#### Try it
Set down the lines below exactly as they stand, please. Go from the first through the one containing "Click theScreener Rating".

:::

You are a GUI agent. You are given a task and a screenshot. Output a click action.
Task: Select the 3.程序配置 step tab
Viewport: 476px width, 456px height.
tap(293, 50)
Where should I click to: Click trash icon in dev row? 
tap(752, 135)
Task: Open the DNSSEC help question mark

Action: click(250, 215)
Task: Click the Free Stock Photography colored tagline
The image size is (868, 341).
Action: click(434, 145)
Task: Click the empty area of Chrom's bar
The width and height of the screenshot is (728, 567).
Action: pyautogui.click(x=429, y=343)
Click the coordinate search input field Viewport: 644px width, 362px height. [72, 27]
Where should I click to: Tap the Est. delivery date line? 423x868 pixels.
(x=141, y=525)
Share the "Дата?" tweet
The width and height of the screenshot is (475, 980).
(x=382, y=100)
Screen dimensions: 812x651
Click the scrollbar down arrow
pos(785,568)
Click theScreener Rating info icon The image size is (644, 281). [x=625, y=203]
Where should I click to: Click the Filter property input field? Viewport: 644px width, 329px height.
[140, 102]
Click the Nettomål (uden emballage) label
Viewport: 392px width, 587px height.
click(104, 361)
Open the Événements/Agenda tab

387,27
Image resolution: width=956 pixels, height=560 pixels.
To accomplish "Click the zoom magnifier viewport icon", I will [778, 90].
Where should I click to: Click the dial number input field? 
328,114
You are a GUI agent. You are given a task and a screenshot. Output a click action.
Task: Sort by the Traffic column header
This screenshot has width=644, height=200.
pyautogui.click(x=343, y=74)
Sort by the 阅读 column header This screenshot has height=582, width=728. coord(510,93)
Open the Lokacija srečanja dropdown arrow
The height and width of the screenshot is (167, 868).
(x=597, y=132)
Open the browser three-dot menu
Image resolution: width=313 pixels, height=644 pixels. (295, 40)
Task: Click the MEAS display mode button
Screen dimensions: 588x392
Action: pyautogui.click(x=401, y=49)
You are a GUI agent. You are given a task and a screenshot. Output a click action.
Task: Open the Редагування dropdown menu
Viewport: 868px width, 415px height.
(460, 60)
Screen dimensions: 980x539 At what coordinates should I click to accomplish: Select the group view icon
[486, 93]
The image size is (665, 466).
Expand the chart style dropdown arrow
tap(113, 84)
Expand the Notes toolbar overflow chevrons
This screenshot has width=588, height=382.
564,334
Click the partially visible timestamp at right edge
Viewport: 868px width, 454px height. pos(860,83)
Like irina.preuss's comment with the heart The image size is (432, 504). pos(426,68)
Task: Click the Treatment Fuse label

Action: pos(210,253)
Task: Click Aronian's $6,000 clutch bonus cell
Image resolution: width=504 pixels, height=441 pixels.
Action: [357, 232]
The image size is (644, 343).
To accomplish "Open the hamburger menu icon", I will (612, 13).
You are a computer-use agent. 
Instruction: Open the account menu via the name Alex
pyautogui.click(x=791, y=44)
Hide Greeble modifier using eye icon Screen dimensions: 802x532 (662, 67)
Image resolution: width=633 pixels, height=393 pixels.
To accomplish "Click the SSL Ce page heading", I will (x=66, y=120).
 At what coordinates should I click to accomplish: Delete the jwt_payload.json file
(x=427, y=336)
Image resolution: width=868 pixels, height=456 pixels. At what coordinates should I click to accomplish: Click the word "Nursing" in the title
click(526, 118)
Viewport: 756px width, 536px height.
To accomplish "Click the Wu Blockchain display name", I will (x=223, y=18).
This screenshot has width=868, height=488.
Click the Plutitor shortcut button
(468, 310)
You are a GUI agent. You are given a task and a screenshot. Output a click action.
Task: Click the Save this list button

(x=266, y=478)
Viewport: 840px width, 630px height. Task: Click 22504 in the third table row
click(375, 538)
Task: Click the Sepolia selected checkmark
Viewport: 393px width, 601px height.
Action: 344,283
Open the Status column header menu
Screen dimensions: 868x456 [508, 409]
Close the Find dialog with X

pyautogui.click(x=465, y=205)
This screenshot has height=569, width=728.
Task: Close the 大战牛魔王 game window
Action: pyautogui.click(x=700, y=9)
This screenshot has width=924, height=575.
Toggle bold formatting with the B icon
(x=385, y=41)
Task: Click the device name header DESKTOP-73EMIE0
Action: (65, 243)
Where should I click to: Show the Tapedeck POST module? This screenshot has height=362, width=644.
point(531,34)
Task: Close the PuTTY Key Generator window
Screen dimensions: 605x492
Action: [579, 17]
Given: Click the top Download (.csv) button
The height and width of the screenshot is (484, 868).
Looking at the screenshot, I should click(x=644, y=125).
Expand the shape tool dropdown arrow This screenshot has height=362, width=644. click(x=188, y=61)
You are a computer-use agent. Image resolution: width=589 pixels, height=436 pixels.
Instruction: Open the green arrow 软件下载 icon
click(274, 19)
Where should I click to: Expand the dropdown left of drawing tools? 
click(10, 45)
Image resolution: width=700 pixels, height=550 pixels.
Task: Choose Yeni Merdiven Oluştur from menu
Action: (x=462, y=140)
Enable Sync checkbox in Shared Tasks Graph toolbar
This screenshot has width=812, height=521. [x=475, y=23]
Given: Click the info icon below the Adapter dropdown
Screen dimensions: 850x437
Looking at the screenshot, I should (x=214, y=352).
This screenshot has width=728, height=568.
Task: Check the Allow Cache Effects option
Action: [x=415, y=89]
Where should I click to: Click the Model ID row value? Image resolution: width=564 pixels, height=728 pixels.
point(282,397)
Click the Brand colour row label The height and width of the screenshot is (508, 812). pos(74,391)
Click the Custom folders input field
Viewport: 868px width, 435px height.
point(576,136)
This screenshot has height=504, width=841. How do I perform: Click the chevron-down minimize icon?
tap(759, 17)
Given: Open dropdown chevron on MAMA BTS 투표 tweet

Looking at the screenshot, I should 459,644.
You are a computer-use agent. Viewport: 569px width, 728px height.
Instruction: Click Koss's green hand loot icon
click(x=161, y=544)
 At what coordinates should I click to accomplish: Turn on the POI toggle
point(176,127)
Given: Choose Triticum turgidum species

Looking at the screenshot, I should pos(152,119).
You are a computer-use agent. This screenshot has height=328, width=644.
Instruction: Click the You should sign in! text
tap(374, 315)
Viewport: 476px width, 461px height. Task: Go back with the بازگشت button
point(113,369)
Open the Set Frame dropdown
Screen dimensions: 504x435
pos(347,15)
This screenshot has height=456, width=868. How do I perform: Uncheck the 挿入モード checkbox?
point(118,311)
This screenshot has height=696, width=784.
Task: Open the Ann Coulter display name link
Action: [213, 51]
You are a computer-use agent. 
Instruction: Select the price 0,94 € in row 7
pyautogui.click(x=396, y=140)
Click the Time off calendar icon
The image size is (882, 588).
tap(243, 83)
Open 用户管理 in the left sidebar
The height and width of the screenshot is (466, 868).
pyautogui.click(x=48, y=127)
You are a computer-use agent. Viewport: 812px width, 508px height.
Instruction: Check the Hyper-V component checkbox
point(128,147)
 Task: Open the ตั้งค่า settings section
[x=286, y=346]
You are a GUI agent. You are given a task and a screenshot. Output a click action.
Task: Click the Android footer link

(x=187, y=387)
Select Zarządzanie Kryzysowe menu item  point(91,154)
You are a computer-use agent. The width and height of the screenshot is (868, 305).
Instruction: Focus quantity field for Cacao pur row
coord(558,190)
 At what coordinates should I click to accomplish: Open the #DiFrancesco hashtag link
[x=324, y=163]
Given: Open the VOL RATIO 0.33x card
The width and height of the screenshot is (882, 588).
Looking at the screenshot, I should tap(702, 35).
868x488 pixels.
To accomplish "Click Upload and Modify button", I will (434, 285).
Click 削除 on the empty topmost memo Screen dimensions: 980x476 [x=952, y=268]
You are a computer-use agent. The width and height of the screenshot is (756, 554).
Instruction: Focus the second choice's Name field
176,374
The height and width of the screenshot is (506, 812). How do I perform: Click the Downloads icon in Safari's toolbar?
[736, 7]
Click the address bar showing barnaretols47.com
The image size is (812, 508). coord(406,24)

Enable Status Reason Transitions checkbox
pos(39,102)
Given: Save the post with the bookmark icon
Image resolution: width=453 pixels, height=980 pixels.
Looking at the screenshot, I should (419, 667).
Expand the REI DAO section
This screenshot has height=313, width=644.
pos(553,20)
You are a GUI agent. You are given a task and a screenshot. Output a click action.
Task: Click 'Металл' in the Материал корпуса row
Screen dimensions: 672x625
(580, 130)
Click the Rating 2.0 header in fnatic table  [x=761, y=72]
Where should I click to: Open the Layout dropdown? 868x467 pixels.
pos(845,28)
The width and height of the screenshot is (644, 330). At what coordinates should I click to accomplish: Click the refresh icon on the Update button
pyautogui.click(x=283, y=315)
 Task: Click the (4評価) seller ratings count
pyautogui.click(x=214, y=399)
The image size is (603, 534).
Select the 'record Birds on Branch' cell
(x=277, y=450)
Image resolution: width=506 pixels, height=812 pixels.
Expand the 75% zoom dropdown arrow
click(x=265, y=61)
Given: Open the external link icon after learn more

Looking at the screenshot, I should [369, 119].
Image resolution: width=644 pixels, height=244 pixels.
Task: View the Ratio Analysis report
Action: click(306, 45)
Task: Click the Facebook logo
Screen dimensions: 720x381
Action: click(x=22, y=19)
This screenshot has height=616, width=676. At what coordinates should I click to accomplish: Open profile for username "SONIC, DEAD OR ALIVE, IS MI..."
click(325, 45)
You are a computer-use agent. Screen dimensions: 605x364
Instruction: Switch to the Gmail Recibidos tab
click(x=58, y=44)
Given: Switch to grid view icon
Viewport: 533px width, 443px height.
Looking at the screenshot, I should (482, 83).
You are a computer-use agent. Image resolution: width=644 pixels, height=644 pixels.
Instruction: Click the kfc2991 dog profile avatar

:::

#### Solution to this task
You are a GUI agent. You are given a task and a screenshot. Output a click action.
Task: Select the 3.程序配置 step tab
Viewport: 476px width, 456px height.
tap(293, 50)
Where should I click to: Click trash icon in dev row? 
tap(752, 135)
Task: Open the DNSSEC help question mark

Action: click(250, 215)
Task: Click the Free Stock Photography colored tagline
The image size is (868, 341).
Action: click(434, 145)
Task: Click the empty area of Chrom's bar
The width and height of the screenshot is (728, 567).
Action: pyautogui.click(x=429, y=343)
Click the coordinate search input field Viewport: 644px width, 362px height. [72, 27]
Where should I click to: Tap the Est. delivery date line? 423x868 pixels.
(x=141, y=525)
Share the "Дата?" tweet
The width and height of the screenshot is (475, 980).
(x=382, y=100)
Screen dimensions: 812x651
Click the scrollbar down arrow
pos(785,568)
Click theScreener Rating info icon The image size is (644, 281). [x=625, y=203]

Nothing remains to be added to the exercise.